En fin d’après-midi, on descend des cabanes pour donner à manger aux lapins. Le nez frémissant derrière la porte grillagée de leur clapier, ils attendent impatients les brassées de pissenlits. Sitôt qu’on leur jette, ils étouffent un bref instant puis réapparaissent.

On cueille les pissenlits dans les pâtures voisines, ensoleillées de boutons-d’or et de pâquerettes. C’est la corvée brouette. Même qu’une fois, dans le lointain, l’ombre de la silhouette de Pépé,  surgissant de nulle part,  nous figea sur place, Titine et moi. On n’avait pas la berlue, c’était bien Pépé qui rôdait à travers champs comme une bête sauvage. Le vieil homme habitait un misérable baraquement en face du bois Barjavel et les pires rumeurs couraient à son sujet. Paraît qu’il avait trucidé sa femme à coups de tison et ça nous avait fait froid dans le dos de l’apprendre par nos cousins (jamais avares d’histoires à nous foutre la trouille).

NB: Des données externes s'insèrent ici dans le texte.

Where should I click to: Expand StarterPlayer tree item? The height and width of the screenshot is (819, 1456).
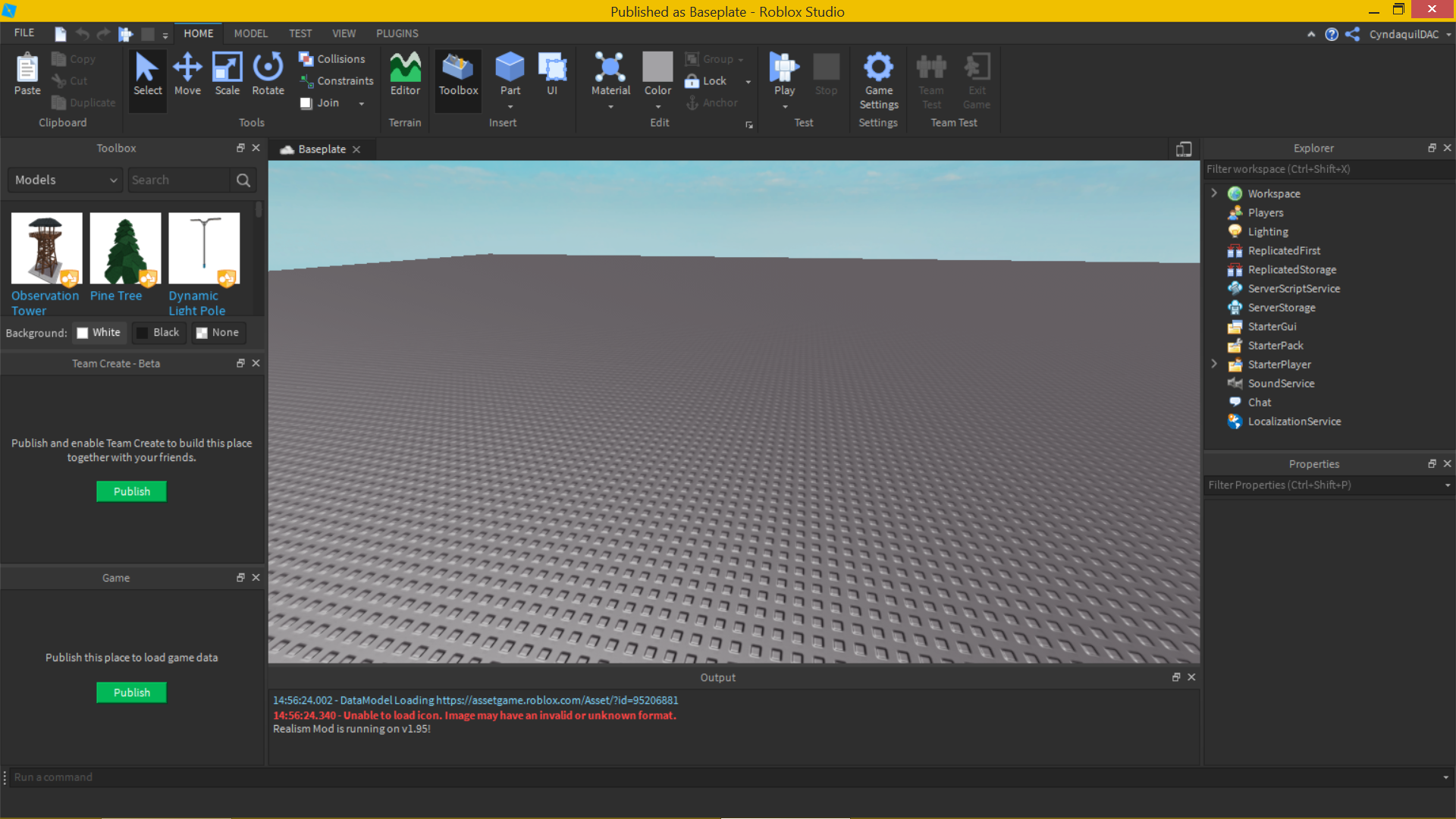pyautogui.click(x=1214, y=363)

Pierrette et Jean-Yves nous avaient même raconté, qu’un dimanche après-midi, le vieil homme les avait poursuivis. Ils avaient cavalé comme des diables et s’étaient réfugiés dans la niche de leur chien Black. Black, avec ses babines noires et pendantes, on aurait dit la bête du Gévaudan. Il aboyait tout le temps. Moi qui reproche aux chiens d’aboyer, je crois que ce jour-là, il a bien fait parce que Pépé a rebroussé chemin. Les cousins en furent quittes pour une belle frayeur. Je ne sais pas si cette histoire était née de leur imagination mais ce que je sais, c’est que Titine et moi, on était morts de trouille qu’il nous réserve le même sort.

 

Vous auriez vu Pépé, vous auriez eu peur pour nous. Une peur bleue aussi bleue que la barbe de Barbe-Bleue, le fantôme du seigneur Gilles de Rais (qui, entre nous, violenta, égorgea et fit disparaître une cinquantaine d’enfants). Pépé était devenu l’ogre du petit Poucet qui allait nous rattraper avec ses bottes de sept lieues et nous dévorer tout crus. Alors, nous prendre la poudre d’escampette. Filer à la vitesse du vent. Couper à travers champs. Raser le sol comme les perdrix et se confondre à la terre comme les lièvres. Titine court, trébuche, tombe, se redresse, perd sa culotte, s’arrête, la remonte en continuant de pousser la brouette. Moi, je sprinte à côté d’elle jusqu’à épuisement. Je voudrais forcer mes jambes à me porter jusqu’à la route mais je ne suis pas sûr qu’elles réussissent.

A grand-peine, on tente de la rejoindre avec cette impression de ne pouvoir jamais l’atteindre. Je vous jure qu’on n’a jamais couru aussi vite. Jamais. C’est sûr, Pépé va débouler de derrière la bâtisse à Clober et nous sauter dessus. Eh bien, non.  Au loin, la silhouette de maman apparaît sur le trottoir. Toujours là quand il faut. L’instinct, peut-être. L’amour, sûrement.